→ **Directive**
Convert the items that begin with the line containing "Where should I click to: Open the three-dot" and end with the line containing "(x=650, y=488)" into a JSON list of strings, one string per line, leaving out blank lines. Include only those lines.

┌─ Excerpted records

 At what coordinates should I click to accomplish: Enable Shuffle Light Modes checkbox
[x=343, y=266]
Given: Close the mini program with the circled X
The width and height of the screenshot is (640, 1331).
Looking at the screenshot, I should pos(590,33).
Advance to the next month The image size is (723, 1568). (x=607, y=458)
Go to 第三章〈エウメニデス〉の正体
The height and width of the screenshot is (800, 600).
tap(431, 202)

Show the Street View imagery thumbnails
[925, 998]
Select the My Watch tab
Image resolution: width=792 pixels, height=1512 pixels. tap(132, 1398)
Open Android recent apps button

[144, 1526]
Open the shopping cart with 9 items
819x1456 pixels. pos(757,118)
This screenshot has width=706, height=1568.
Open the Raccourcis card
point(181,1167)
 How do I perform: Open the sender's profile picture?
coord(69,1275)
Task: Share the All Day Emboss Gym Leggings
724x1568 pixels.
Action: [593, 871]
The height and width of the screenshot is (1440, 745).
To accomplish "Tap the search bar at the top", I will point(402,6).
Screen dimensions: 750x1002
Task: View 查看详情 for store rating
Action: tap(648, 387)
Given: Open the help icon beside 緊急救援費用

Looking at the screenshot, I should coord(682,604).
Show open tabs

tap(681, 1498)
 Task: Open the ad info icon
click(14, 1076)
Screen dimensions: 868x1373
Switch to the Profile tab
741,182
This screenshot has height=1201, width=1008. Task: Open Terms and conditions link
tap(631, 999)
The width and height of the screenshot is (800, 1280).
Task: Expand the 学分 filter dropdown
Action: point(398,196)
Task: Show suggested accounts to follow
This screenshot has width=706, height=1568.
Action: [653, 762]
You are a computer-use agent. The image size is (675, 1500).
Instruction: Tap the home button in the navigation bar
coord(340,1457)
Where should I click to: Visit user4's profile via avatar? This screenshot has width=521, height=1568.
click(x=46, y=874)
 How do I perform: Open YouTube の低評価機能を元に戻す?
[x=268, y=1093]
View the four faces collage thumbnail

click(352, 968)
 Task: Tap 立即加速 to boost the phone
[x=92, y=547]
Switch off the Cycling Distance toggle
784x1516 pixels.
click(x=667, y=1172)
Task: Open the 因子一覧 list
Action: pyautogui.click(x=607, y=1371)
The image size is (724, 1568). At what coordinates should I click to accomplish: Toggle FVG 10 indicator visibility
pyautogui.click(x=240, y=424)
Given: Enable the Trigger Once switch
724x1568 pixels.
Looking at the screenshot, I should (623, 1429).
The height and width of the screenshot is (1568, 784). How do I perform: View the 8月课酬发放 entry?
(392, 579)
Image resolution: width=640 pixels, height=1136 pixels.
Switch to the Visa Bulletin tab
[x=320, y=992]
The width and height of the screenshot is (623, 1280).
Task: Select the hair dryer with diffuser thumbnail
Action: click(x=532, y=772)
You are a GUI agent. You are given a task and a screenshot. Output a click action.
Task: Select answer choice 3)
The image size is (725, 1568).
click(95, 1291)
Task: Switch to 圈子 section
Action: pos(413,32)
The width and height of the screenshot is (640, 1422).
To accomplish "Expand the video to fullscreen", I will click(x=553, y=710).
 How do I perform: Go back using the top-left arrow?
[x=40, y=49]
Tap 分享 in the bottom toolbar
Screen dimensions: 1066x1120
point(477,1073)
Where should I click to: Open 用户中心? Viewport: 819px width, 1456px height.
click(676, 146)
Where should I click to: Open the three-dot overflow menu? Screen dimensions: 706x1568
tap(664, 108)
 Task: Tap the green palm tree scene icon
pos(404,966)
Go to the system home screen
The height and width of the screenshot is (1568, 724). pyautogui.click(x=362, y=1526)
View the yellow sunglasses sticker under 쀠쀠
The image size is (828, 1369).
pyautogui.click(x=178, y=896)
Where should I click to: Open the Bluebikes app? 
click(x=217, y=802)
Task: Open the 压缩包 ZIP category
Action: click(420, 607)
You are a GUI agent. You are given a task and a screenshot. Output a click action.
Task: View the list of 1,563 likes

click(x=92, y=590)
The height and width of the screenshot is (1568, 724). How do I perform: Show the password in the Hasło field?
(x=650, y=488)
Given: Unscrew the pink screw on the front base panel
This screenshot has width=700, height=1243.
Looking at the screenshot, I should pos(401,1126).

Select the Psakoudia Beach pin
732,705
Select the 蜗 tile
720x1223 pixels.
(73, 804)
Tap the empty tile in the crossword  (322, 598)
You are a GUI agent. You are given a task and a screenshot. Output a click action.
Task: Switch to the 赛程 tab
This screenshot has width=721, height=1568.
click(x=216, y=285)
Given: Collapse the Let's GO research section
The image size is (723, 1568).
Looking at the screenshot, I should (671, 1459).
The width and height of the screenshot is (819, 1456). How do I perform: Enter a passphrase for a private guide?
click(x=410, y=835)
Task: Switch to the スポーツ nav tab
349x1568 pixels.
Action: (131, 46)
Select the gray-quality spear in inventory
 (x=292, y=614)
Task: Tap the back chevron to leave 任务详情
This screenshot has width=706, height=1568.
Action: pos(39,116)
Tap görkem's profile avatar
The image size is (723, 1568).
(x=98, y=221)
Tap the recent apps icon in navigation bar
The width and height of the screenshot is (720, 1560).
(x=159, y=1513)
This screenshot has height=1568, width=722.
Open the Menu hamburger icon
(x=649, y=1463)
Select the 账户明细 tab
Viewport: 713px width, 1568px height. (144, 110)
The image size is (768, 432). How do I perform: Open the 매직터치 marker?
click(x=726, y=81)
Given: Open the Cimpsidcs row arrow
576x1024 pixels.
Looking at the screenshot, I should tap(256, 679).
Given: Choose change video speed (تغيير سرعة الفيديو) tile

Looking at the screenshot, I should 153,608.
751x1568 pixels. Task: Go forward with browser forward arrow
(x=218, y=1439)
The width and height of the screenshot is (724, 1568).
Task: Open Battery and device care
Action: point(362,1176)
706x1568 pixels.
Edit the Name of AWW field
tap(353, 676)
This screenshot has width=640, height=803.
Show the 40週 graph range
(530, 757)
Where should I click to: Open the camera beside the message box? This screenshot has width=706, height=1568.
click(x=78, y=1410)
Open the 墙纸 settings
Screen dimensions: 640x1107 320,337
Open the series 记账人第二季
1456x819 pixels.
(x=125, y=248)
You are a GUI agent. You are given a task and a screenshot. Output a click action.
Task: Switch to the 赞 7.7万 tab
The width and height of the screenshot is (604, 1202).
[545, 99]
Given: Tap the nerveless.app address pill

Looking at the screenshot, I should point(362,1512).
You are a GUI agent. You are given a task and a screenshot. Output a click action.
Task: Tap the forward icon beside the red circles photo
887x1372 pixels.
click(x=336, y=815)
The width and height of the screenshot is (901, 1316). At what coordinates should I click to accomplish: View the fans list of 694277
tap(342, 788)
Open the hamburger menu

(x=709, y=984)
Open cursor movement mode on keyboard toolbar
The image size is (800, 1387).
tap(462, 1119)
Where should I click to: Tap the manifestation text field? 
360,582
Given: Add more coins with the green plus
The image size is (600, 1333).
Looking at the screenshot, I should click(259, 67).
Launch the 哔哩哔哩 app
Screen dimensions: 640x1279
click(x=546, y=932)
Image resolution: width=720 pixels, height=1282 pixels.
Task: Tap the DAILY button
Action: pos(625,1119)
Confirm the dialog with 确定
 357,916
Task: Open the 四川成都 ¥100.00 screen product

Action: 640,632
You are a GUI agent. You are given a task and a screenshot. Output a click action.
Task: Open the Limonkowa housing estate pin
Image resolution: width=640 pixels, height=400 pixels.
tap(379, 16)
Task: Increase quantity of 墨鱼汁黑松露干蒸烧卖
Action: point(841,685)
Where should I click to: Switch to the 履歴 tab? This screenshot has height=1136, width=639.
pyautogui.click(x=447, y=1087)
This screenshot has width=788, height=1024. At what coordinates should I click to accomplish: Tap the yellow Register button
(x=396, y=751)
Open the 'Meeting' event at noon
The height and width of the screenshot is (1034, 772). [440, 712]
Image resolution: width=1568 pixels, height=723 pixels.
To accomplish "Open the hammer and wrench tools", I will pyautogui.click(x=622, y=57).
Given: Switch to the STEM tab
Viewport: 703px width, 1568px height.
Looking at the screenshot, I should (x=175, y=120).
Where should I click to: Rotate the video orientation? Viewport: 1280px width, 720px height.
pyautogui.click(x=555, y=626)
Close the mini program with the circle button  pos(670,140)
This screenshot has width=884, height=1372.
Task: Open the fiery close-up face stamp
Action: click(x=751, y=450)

└─

→ **Task solution**
[
  "Where should I click to: Open the three-dot overflow menu? Screen dimensions: 706x1568",
  "tap(664, 108)",
  " Task: Tap the green palm tree scene icon",
  "pos(404,966)",
  "Go to the system home screen",
  "The height and width of the screenshot is (1568, 724). pyautogui.click(x=362, y=1526)",
  "View the yellow sunglasses sticker under 쀠쀠",
  "The image size is (828, 1369).",
  "pyautogui.click(x=178, y=896)",
  "Where should I click to: Open the Bluebikes app? ",
  "click(x=217, y=802)",
  "Task: Open the 压缩包 ZIP category",
  "Action: click(420, 607)",
  "You are a GUI agent. You are given a task and a screenshot. Output a click action.",
  "Task: View the list of 1,563 likes",
  "click(x=92, y=590)",
  "The height and width of the screenshot is (1568, 724). How do I perform: Show the password in the Hasło field?",
  "(x=650, y=488)"
]